Rabout, petit fonctionnaire humilié, se voit tout à coup confier par son ministre la tâche d'écrire un rapport sur la mondialisation. En quête de son sujet immense, traqué par Boher, un collègue fasciné et jaloux, il s'embarque alors dans une odyssée démesurée, à la mesure de ses frustrations. Il échappe alors peu à peu à sa fonction, transfiguré par le voyage et l'écriture...

Mondialisation

D'abord, le monde....
« Un rapport. Quel rapport ? Entre moi et le monde, entre moi et l'objet du rapport. Puisqu'il s'agit du monde. C'est-à-dire tout ce qu'on ne saisit pas. C'est-à-dire tout ce qui nous a manqué. A moi et à tous ceux qui ont cru le connaître, qui ont cru en parler.
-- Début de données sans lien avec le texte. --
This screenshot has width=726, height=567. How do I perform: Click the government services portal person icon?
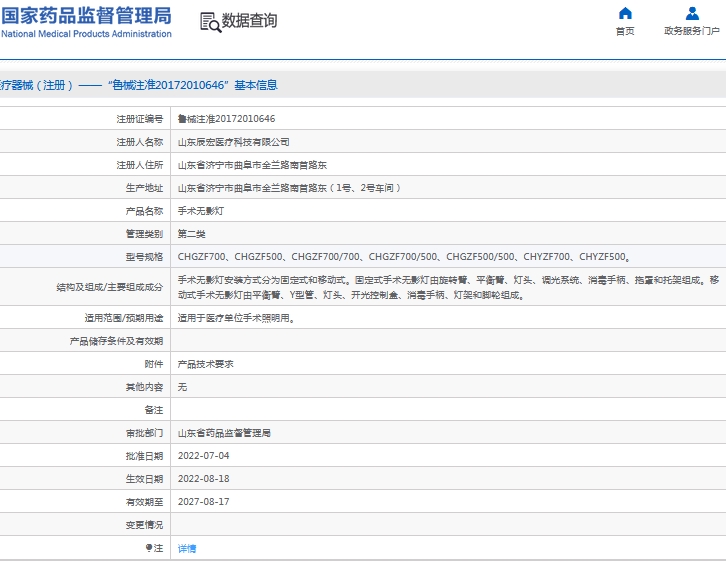click(x=692, y=13)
Qui s'en souviennent comme d'un jouet si longtemps convoité, qu'on n'a pas eu à temps. » « J'ai regardé par la fenêtre pour de bon et mon coeur m'a serré, je me suis dit soudain que je n'apercevais pas le monde, que je ne savais plus ce que c'était le monde. Je n'aurais même pas su dire si le mur d'en face était mondialisé ou en voie de l'être comme le regard qui s'y perdait. N'était-ce pas le même béton qu'ailleurs, les mêmes normes de construction, les mêmes procédés de climatisation ? »
La mondialisation est-elle en nous ?
« [...] et en second lieu je crois - sans que ce soit déjà une conclusion formelle - que la mondialisation est d'abord dans les têtes et que pour moi au moins, pour m'aider à comprendre, il faut que j'autopsie dès à présent la mienne de tête, pour mieux comprendre plus tard quand je serai moi-même sans le savoir mondialisé jusqu'au trognon, gonflé comme un ballon de tout ce monde bourré dans ma conscience, ce monde qu'en fait j'avais justement évité comme la peste pour ne pas savoir à quoi je renonçais. Mondialisé c'est-à-dire perdu pour la France et l'Etat et incapable de retracer alors le processus avec mes yeux de maintenant, avec mon regard indispensable de technocrate raté, le seul qui puisse rester lucide et pur, le seul qui vaille pour un Ministre. » « [...] ce rapport où il parlait beaucoup de moi, ça va de soi, en tant que thème majeur de la mondialisation : un être un seul pris comme exemple (pourquoi pas moi), un être un seul qui a vocation à absorber le monde et il restera encore en lui une place béante, en lui derrière cette photothèque intime un espace nostalgique et souffrant, l'espace des frustrations, l'espace en friche des effusions, des émotions. Parce que ce monde si racorni ne peut plus contenter l'être, sa soif d'altérité et son imaginaire. »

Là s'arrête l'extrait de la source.